◆ **WORK TASK**: Below are records that should be duplicated exactly, with no image retained.

◆ **DATASET CONTENT**:
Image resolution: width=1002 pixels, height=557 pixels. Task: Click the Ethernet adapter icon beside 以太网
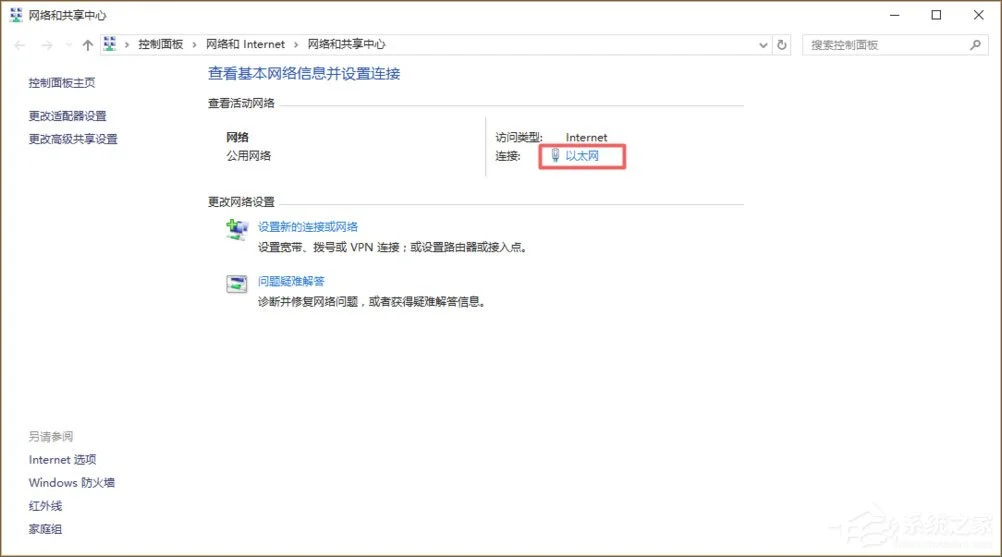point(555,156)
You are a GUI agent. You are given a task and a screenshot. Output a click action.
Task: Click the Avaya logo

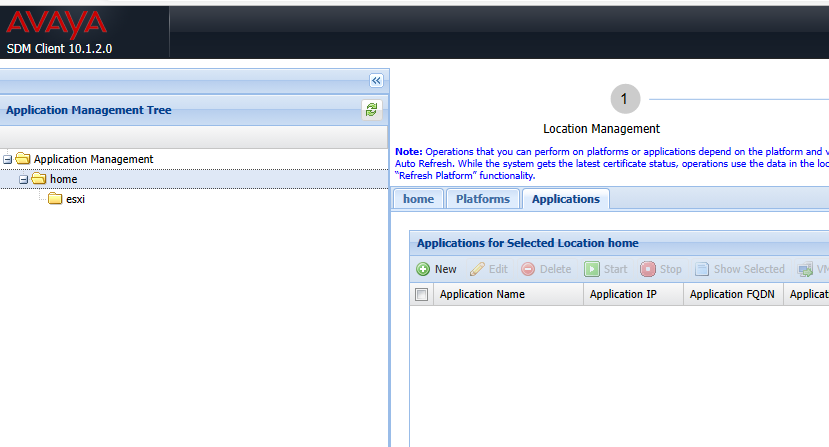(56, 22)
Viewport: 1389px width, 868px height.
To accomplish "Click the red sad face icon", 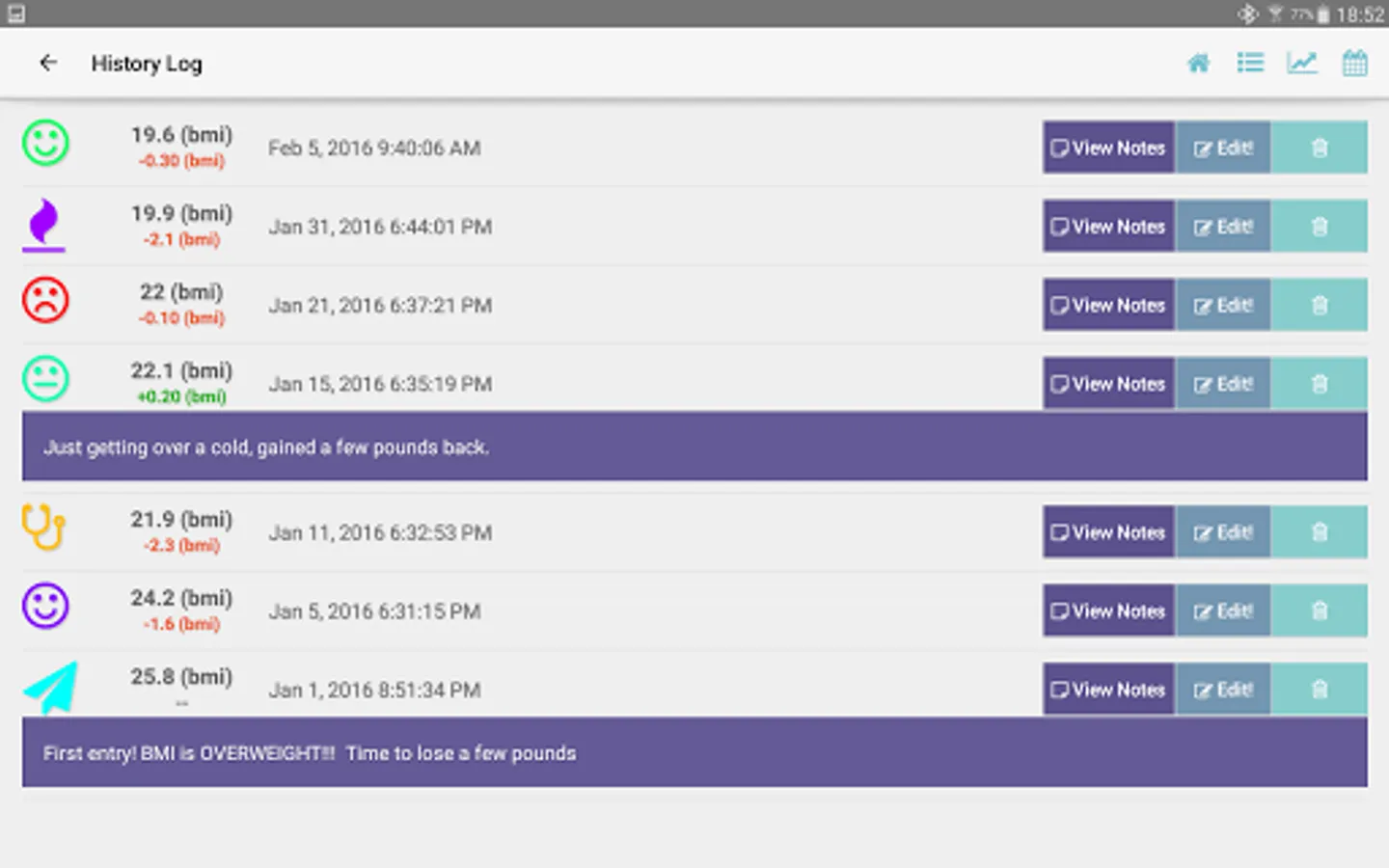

◆ **PROBLEM SOLUTION**:
Image resolution: width=1002 pixels, height=557 pixels. Task: Click the Ethernet adapter icon beside 以太网
point(555,156)
You are a GUI agent. You are given a task and a screenshot. Output a click action.
Task: Click the Avaya logo

(56, 22)
Viewport: 1389px width, 868px height.
To accomplish "Click the red sad face icon", 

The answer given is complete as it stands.